If Chas. S. Rannels made a parol gift of the premises in question to Mary D. Rannels, then by operation of law an estate at will--no other and no greater estate--was thereby vested in Mary D. Rannels, and she became and was a tenant at will of Chas. S. Rannels, and as such tenant could not hold adversely to him. (W. S., 665. Wash. on Real Prop. 144 note 1; Cole vs. Roe, 39 Mo., 411; Jackson Exdem Van Allen vs. Rogers, 1 Johnson's cases 341.)

The relation of landlord and tenant may be created by implication, and the law will in general imply the existence of a tenancy wherever there is an ownership of land on the one hand and an occupation by permission on the other; and rent is not essential, for from favor or other cause a tenancy may be created without a reservation of rent. (Tayl. Landl. and Ten. p. 13, § 19; id., § 14, p. 10.)

The tenant cannot dispute the title of the landlord. (Greno vs. Munson, 9 Vernr., 39.)

The cases decided in the States of Vt. Mass. and Conn., as to party holding adversely under parol gift do not apply, as the statutes of those states differ widely from our own. By the statutes of Vermont and Connecticut such parol gift would be simply void. (Comp. Stat. of V. I. Chap. 64, Section 1, page 389; See Gen. Stat. of V. I., 1863, Section 1, Chap. 66, p. 452; Stat. of Conn. 1835, Title, 40, § 1, Chap. 59, § 29, Rev. Stats. of Mass. 1836.)
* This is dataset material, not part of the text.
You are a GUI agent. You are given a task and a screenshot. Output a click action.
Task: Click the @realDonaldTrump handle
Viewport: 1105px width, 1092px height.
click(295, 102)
“Estate at Will” and “Tenancy at Will,” are identical. Every estate at will by implication of law is a tenancy at will. (Kents Com., 5th Ed., p. 100.)
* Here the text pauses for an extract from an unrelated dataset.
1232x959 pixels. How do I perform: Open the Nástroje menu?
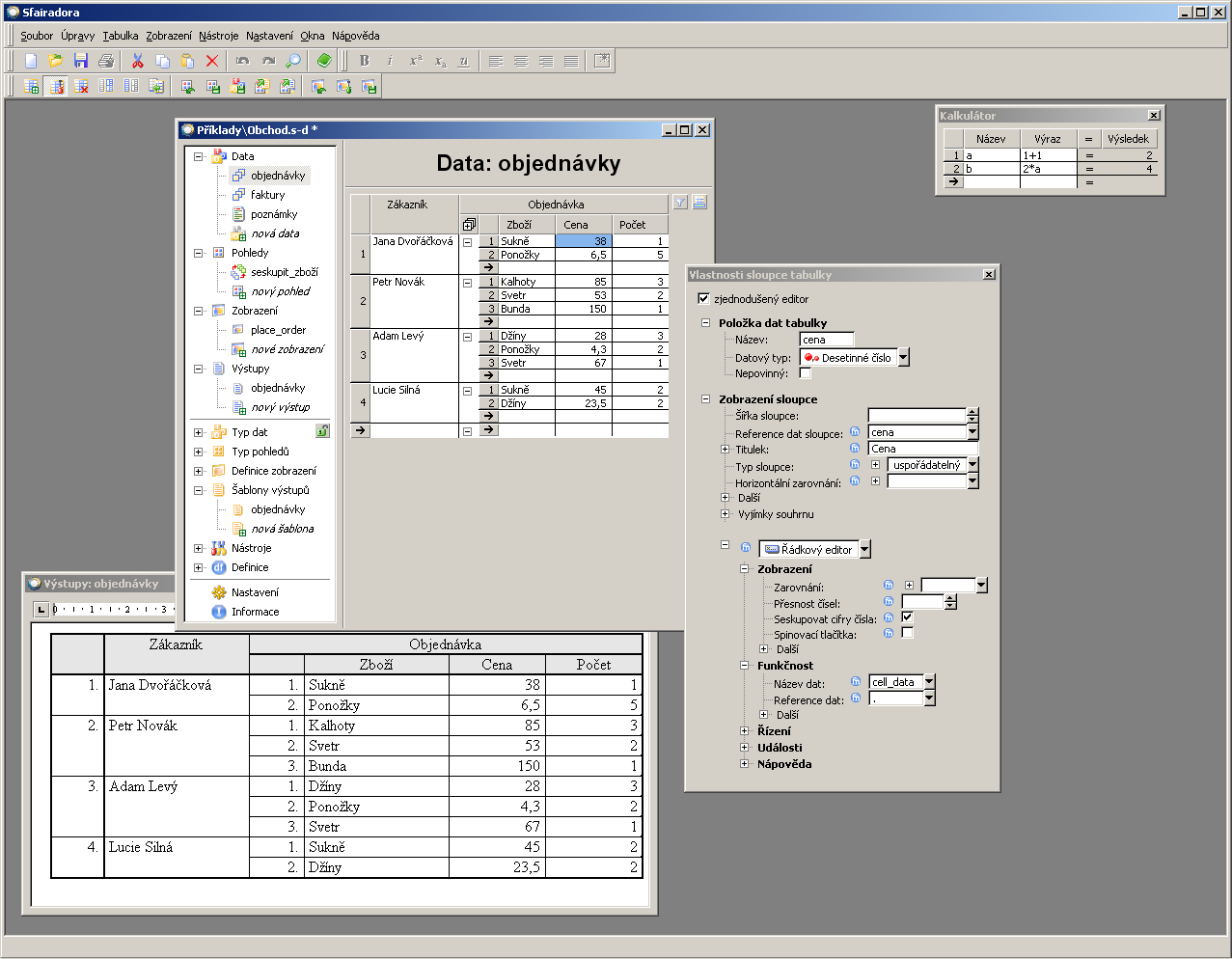click(218, 36)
When the relation of landlord and tenant is once established, it attaches to all persons who succeed to the possession of the premises through or under the first tenant. (Taylor on Ejectment and Adverse Enjoyment, page 208.)

The claim of title must be adverse to that of the claimant and not in any manner subservient to the title of the latter; and to make the possession of a party a bar in the action of ejectment, strict proof is necessary that it was hostile in its inception. (Kirk vs. Smith, 9th Wheat pp. 254, 555; Tayl. Eject. and Adv. Enj. Chap. 49, p. 874-5; Brandt vs. Ogden, 1 Johns. 156; Jackson vs. Parker, 3 John's cases 124; Jack son vs. Sharp, 9 Johns, 163.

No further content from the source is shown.